Le bon cardinal commence par noter quelque chose dont on a abondamment parlé, mais que l’on n’a pas suffisamment apprécié : L’Eglise en Allemagne a perdu plus de 215000 membres en 2018, en plus de départs semblables au cours des années précédentes. La réponse à cette crise n’a pas été – comme cela avait été le cas lors de semblables périodes de troubles dans l’Eglise (par exemple lors de la contre-réforme) – de renouer avec l’enseignement de l’Evangile, avec encore plus d’énergie. Au lieu de cela, l’Eglise d’Allemagne a choisi de se « séculariser » en acceptant beaucoup de choses de notre monde post-moderne, post-vérité qui n’ont jamais fait partie du catholicisme.

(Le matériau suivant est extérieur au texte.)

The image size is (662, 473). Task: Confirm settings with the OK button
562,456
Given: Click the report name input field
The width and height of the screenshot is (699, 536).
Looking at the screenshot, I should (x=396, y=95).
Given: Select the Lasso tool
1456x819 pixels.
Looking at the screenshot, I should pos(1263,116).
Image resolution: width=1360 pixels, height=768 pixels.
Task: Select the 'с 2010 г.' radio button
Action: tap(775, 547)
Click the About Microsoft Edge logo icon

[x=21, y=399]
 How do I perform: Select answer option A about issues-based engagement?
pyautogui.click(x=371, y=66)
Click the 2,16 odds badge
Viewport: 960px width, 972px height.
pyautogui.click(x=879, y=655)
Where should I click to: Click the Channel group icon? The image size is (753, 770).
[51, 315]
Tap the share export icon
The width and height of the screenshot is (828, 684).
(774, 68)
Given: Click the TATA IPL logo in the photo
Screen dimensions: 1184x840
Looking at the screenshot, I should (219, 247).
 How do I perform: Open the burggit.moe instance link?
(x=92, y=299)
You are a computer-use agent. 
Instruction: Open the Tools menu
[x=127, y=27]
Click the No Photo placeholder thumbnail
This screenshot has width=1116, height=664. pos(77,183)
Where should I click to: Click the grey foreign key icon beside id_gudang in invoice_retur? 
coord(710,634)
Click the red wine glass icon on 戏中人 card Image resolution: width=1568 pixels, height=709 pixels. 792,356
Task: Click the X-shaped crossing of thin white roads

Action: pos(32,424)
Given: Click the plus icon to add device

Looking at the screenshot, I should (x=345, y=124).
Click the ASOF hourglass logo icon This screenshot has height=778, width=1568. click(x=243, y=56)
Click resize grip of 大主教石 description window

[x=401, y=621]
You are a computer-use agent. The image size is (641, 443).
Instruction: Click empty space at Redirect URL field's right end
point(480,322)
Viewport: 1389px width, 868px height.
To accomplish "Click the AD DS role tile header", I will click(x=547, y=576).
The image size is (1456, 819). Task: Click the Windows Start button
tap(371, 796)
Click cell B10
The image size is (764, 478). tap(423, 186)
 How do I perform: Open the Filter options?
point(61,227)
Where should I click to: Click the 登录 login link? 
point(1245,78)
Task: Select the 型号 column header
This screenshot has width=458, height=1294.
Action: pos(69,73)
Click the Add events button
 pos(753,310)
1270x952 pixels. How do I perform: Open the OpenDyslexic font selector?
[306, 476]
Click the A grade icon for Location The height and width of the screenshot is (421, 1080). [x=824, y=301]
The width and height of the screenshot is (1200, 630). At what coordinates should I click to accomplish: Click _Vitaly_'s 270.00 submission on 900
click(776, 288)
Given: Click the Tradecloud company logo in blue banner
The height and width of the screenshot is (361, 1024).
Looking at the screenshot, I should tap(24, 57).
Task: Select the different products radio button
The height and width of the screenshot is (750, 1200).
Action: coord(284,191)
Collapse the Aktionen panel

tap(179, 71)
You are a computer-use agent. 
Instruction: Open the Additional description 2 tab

On pouvait prédire le résultat. Beaucoup de gens en ont conclu qu’ils n’avaient pas vraiment besoin de cette Eglise allemande sécularisée, supposée être plus attrayante, puisqu’ils pouvaient déjà recevoir la plus grande partie de ce qu’elle proposait, sans se préoccuper de la messe, de la confession, de la communion, de la monogamie, de l’oubli de soi, de la charité, etc…
Pire encore : de nombreux catholiques allemands croient maintenant que l’Eglise n’est pas le corps mystique du Christ, communion qui persiste à travers les siècles, choisie par Dieu, comme Il avait choisi auparavant le peuple juif, pour réaliser sa « propre révélation ».
En d’autres termes, l’Eglise – dans une perspective vraiment catholique – n’est pas comme un parti politique ou un club que l’on rejoint ou quitte à volonté quand on n’aime pas les positions qu’il prend. L’Eglise est littéralement une « institution divine », une réalité créée pour nous assurer d’où provient le vrai chemin du salut.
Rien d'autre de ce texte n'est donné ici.